All configuration is validated at startup via Zod schemas in `src/config/server-config.ts`. Key environment variables:

| Variable | Description | Default |
|:---|:---|:---|
| `MCP_TRANSPORT_TYPE` | Transport: `stdio` or `http` | `stdio` |
| `MCP_HTTP_PORT` | HTTP server port | `3010` |
| `MCP_HTTP_ENDPOINT_PATH` | HTTP endpoint path where the MCP server is mounted | `/mcp` |
| `MCP_PUBLIC_URL` | Public origin override for TLS-terminating reverse-proxy deployments (landing page, Server Card, RFC 9728 metadata). | none |
| `MCP_AUTH_MODE` | Authentication: `none`, `jwt`, or `oauth` | `none` |
| `MCP_LOG_LEVEL` | Log level (`debug`, `info`, `warning`, `error`, etc.) | `info` |
| `LOGS_DIR` | Directory for log files (Node.js only). | `<project-root>/logs` |
| `STORAGE_PROVIDER_TYPE` | Storage backend: `in-memory`, `filesystem`, `supabase`, `cloudflare-kv/r2/d1` | `in-memory` |
| `NCBI_API_KEY` | NCBI API key for higher rate limits (10 req/s vs 3 req/s) | none |
| `NCBI_ADMIN_EMAIL` | Contact email sent with NCBI requests (recommended by NCBI) | none |
| `NCBI_REQUEST_DELAY_MS` | Minimum gap between NCBI request starts in ms | 334 (100 with key) |
| `NCBI_MAX_CONCURRENT` | Max concurrent in-flight NCBI requests | `8` |
| `NCBI_MAX_RETRIES` | Retry attempts for failed NCBI requests | 6 |
| `NCBI_TIMEOUT_MS` | Per-request HTTP timeout in ms | `30000` |
| `NCBI_TOTAL_DEADLINE_MS` | Total deadline across all retry attempts for one NCBI call, in ms | `60000` |
| `UNPAYWALL_EMAIL` | Contact email for Unpaywall.

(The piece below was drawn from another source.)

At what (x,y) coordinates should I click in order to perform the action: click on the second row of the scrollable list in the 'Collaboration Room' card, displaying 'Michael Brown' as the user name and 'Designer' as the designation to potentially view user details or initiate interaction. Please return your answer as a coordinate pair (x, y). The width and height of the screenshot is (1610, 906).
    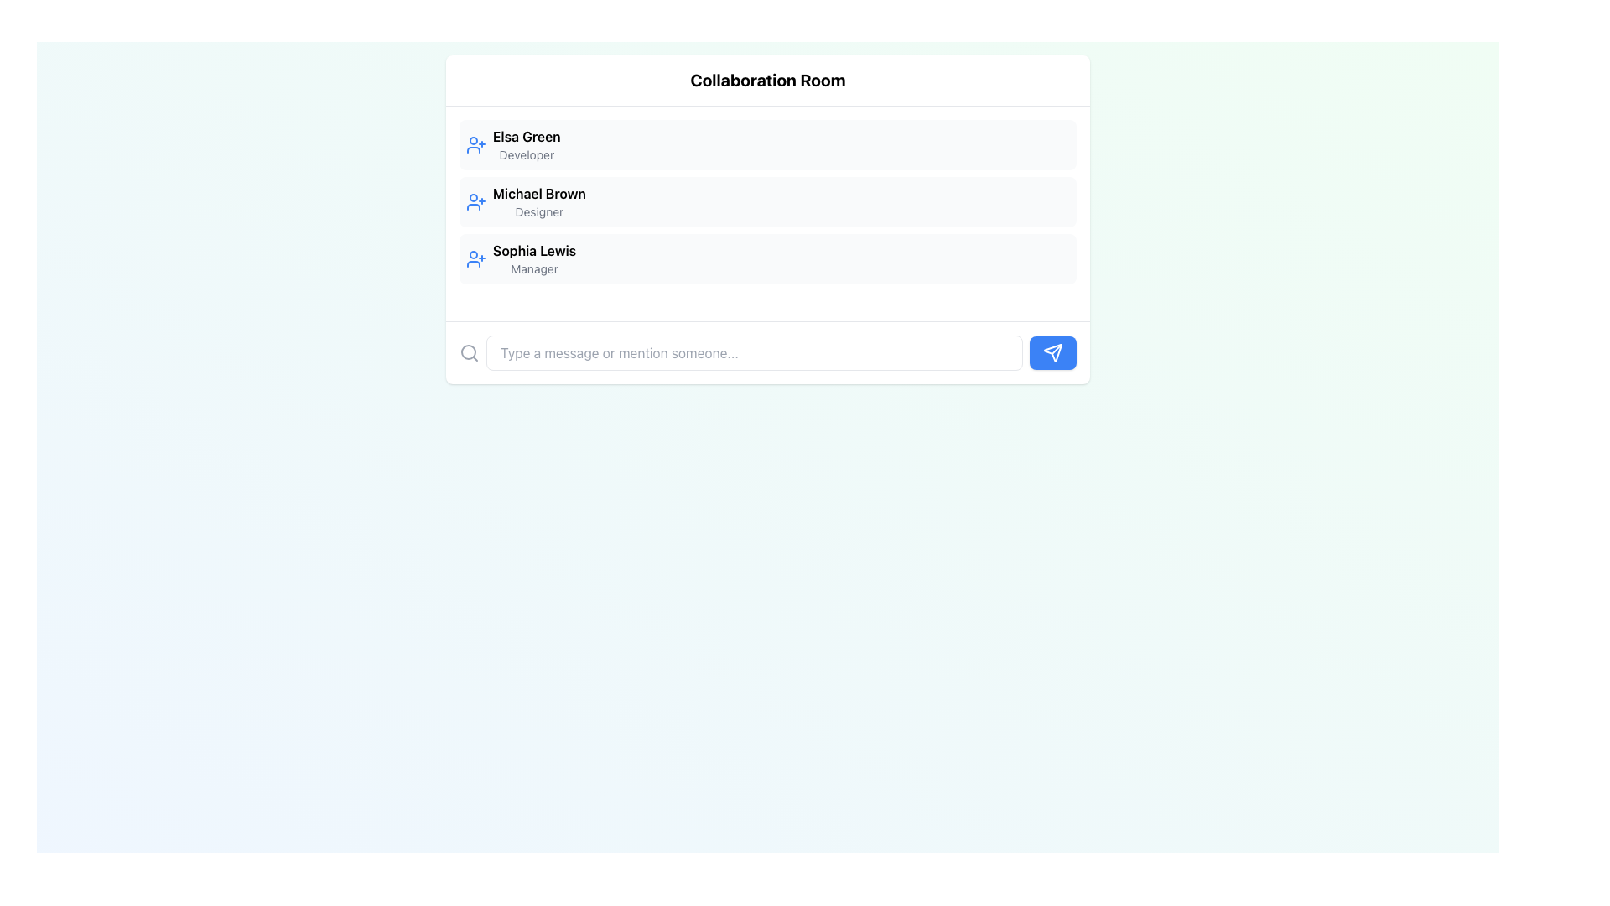
    Looking at the image, I should click on (767, 212).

When set, `pubmed_fetch_fulltext` falls back to Unpaywall open-access copies for non-PMC DOIs | none |
| `UNPAYWALL_TIMEOUT_MS` | Per-request HTTP timeout for Unpaywall lookups and content fetches, in ms | `20000` |
| `EUROPEPMC_ENABLED` | Enable Europe PMC search tool and the `pubmed_fetch_fulltext` JATS fallback chain. Set `false` to disable all EPMC calls and skip tool registration. | `true` |
| `EUROPEPMC_EMAIL` | Optional contact email sent with Europe PMC requests (EBI courtesy). | none |
| `EUROPEPMC_REQUEST_DELAY_MS` | Minimum gap between Europe PMC request starts in ms | `200` |
| `EUROPEPMC_MAX_RETRIES` | Retry attempts for failed Europe PMC requests | `3` |
| `EUROPEPMC_TIMEOUT_MS` | Per-request HTTP timeout for Europe PMC calls, in ms | `20000` |
| `OTEL_ENABLED` | Enable OpenTelemetry | `false` |

## Running the server

### Local development

- **Build and run the production version**:

  ```sh
  # One-time build
  bun run rebuild

  # Run the built server
  bun run start:http
  # or
  bun run start:stdio
  ```

- **Run checks and tests**:
  ```sh
  bun run devcheck  # Lints, formats, type-checks, and more
  bun run test      # Runs the test suite
  ```

## Project structure

| Directory | Purpose |
|:---|:---|
| `src/mcp-server/tools` | Tool definitions (`*.tool.ts`). Ten tools across PubMed, PMC, and Europe PMC. |
| `src/mcp-server/resources` | Resource definitions. Database info resource. |
| `src/mcp-server/prompts` | Prompt definitions. Research plan prompt. |
| `src/services/ncbi` | NCBI E-utilities service layer — API client, queue, parser, formatter. |
| `src/services/europe-pmc` | Europe PMC service — search + `fullTextXML` JATS retrieval. Reuses the NCBI JATS parser. |
| `src/services/unpaywall` | Unpaywall service — DOI → OA location resolution and content fetch (HTML/PDF). |
| `src/config` | Server-specific environment variable parsing and validation with Zod. |
| `tests/` | Unit and integration tests, mirroring the `src/` structure. |

## Development guide

See [`CLAUDE.md`](./CLAUDE.md) for development guidelines and architectural rules. The short version:

- Handlers throw, framework catches — no `try/catch` in tool logic
- Use `ctx.log` for logging, `ctx.state` for storage
- Register new tools and resources in the `createApp()` arrays

## Contributing

Issues and pull requests are welcome. Run checks and tests before submitting:

```sh
bun run devcheck
bun run test
```

## License

This project is licensed under the Apache 2.0 License. See the [LICENSE](./LICENSE) file for details.